WHAT THE EXERCISE ASKS →
When you reach the line with "The image size" in the listing below, write out that line and every one after it exactly, and skip the pictures.

SUPPLIED MATERIAL →
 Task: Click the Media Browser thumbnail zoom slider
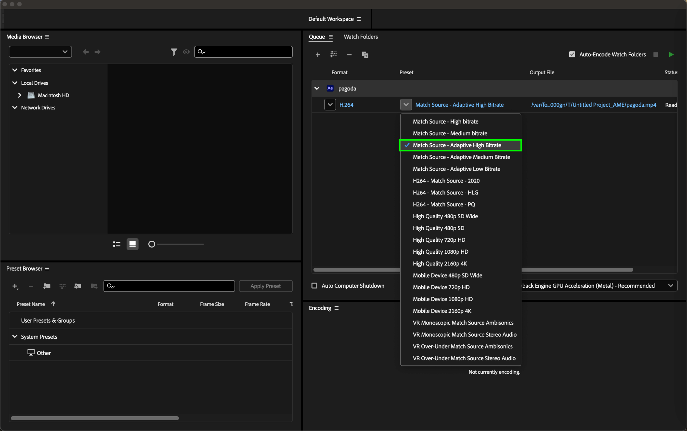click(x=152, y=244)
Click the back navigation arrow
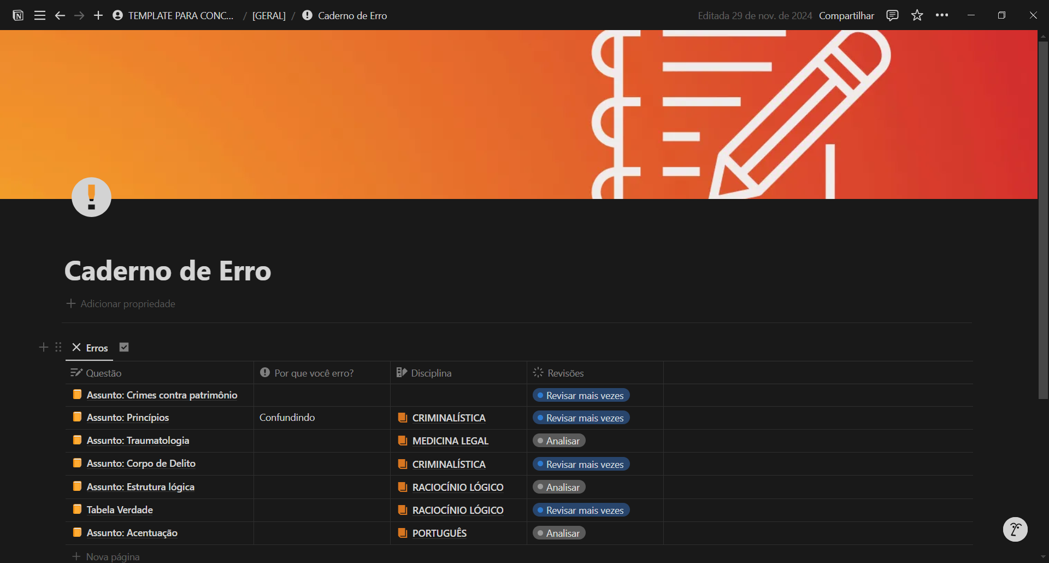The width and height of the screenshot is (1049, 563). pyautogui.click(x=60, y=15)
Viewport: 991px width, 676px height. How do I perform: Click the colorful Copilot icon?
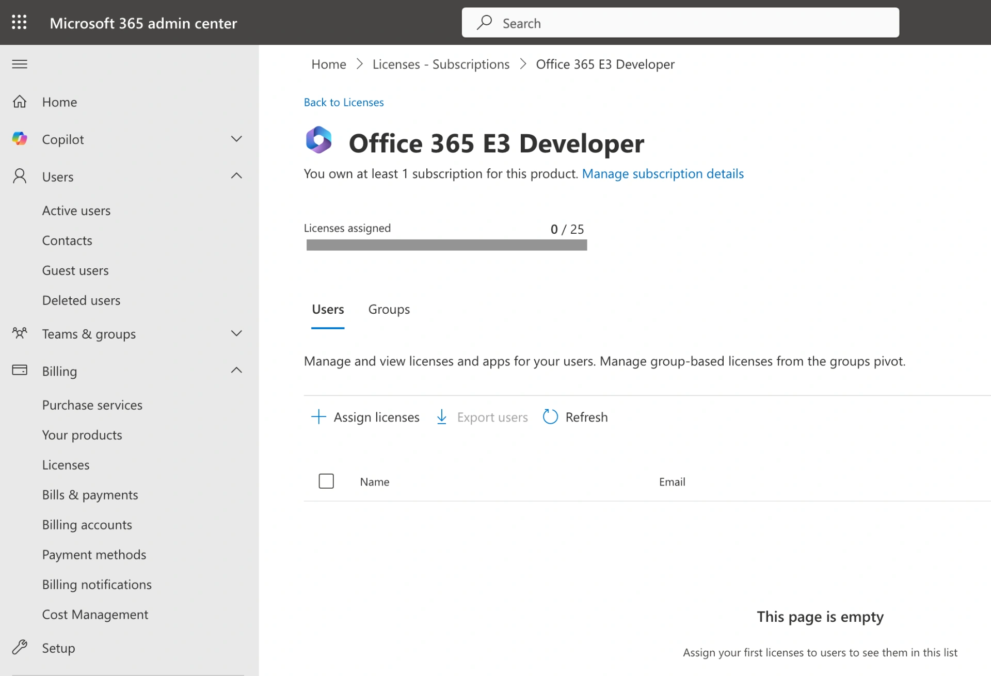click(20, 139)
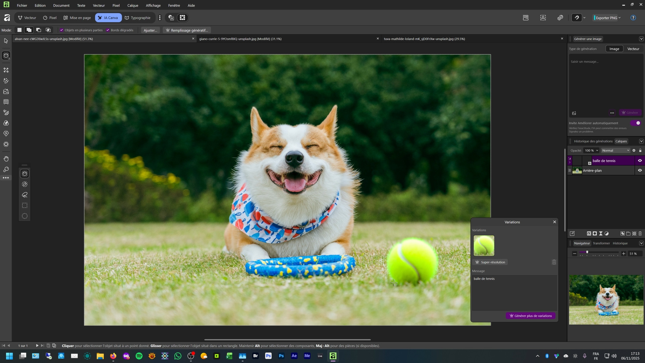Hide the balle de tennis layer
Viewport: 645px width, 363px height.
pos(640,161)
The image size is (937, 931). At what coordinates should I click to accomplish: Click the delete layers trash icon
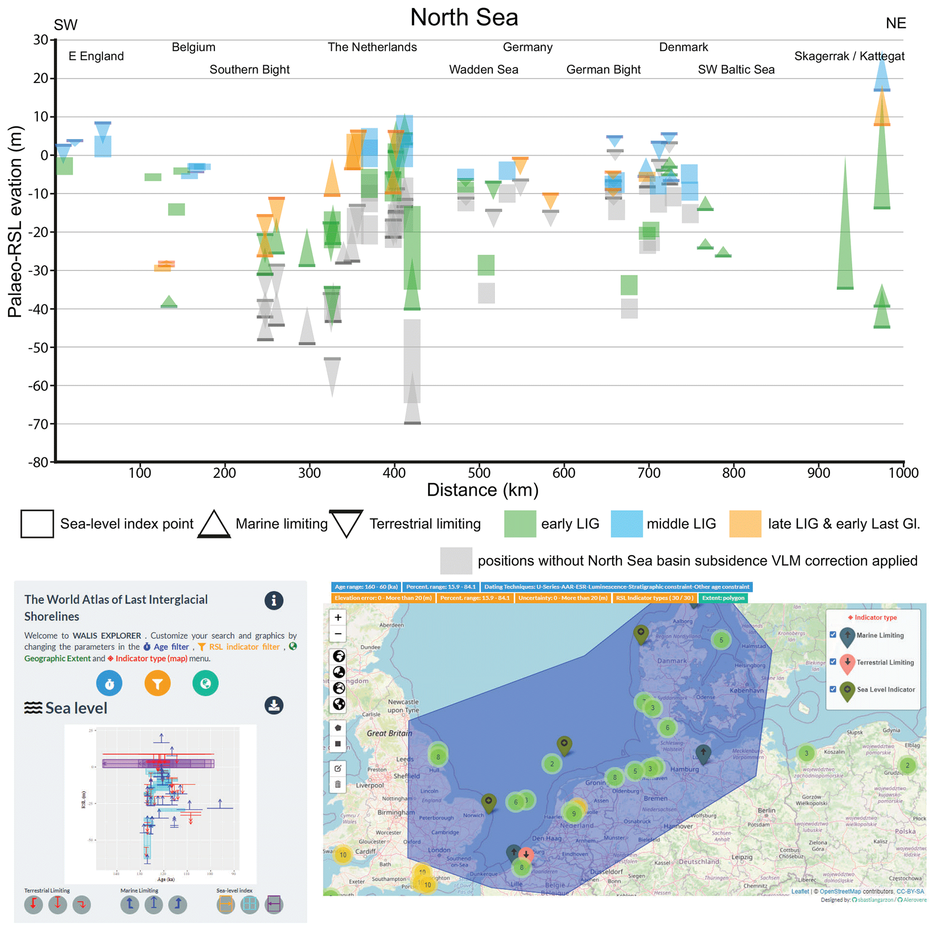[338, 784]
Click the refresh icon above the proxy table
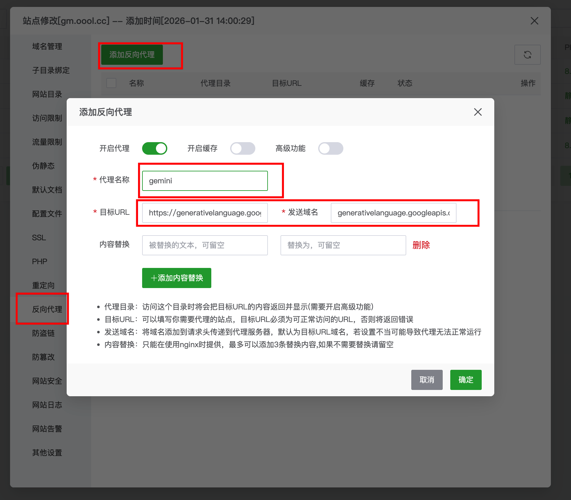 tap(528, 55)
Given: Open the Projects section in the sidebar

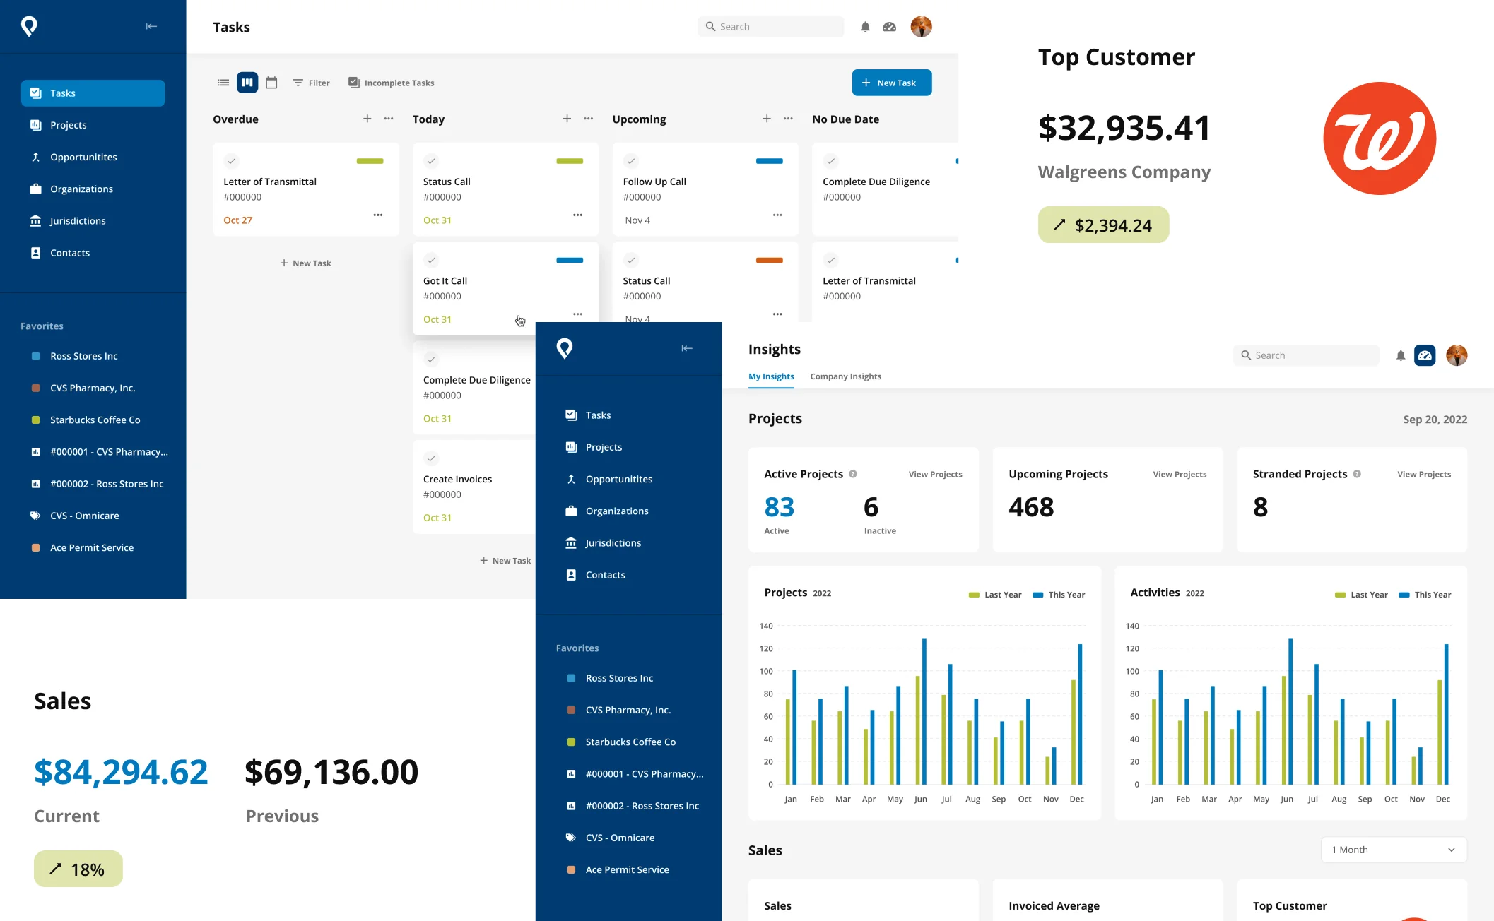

SOLUTION →
The image size is (937, 931). At what coordinates should I click to accomplish: Click the delete layers trash icon
[338, 784]
Click the refresh icon above the proxy table
 tap(528, 55)
Given: Open the Projects section in the sidebar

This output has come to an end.